Combat-oriented characters aren't the only kinds to be found in Threats of the Galaxy, though. More subtle foes - or possible allies - are available, like crime lords, politicians, information merchants, and even technicians and traders.
There's also a section on beasts that weren't covered in the core rulebook, such as the rancor and Mantellian savrip. Force-affecting creatures also are available, like the vornskr and the Force-blocking ysalamiri from Myrkr. Another section offers many new droids, including R5s and R3s, the Emtrey droid from the Rogue Squadron novels, and rules on playing replica droids.
Characters from across the Star Wars universe, movies and Expanded Universe alike, also get stat write-ups. Talon Karrde and Ghent both have entries, as do Aurra Sing, Bossk, Jango Fett, Lumiya, Darth Maul, Darth Bane, and more.
Some new equipment, such as computer spikes, antisecurity blades, riot shields, and others, are available in specific entries for characters. The book also offers a handful of new species stats, including Bith and Chistori.
Threats of the Galaxy does have some sticking points, however. The book has several stat block errors (Darth Maul's attack rating is lower than it should be, for one), and rules experts will find the errors more easily than those just looking to transplant a character, creature, or droid into their game.
Gary Sarli, a roleplaying author who has worked with Wizards of the Coast before, commented on the errors, and the editing process for RPG books, in a May 2008 post at the Wizards of the Coast discussion boards:
I'd estimate that no more than 5-10% of errors are pure "mistakes" where the author or editor just plain screwed up and didn't know the rules.
Quick qualifier on that last point, however: TotG started its development cycle before SECR* was even in print, IIRC, so the designers and editors definitely hadn't yet learned all the quirks in the rules. In the first year or so of a product line, the percentage of errors from lack of rules knowledge is easily doubled. That editor, and all the freelancers involved, were completely new to the game. (Gary Astleford worked on SotG,* sure, but he didn't have to write character stat blocks in that capacity -- and a book full of stat blocks is hands-down the most time-intensive work in RPG editing, so that means the editor is in a terrible rush during most of the process.)
Also, Threats' stat blocks lack some of the different talents and feats available to characters in later sourcebooks, such as the scoundrel class's sourcebook, Scum and Villainy.
When I've used Threats of the Galaxy, I treat its character listings more as templates to design my own characters. The stat blocks and character descriptions are good places to start when I have a hard time figuring out what abilities a character should have. The existing stats can be improved on and expanded by using material from other sourcebooks in the Saga line.

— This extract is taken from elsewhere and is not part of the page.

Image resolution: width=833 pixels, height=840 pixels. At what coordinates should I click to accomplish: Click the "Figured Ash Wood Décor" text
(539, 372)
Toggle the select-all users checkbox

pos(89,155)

Threats of the Galaxy is best used as part of the overall Saga line, I've found. When combined with the other sourcebooks, its few flaws are more than outweighed by the basis it provides for gamemasters to create new opportunities and adventures for characters.
[* SECR and SotG are Saga Edition Core Rulebook, the key volume of the Saga version of the RPG, and Starships of the Galaxy, a very-well-recieved guide to the space vehicles of Star Wars - ed.]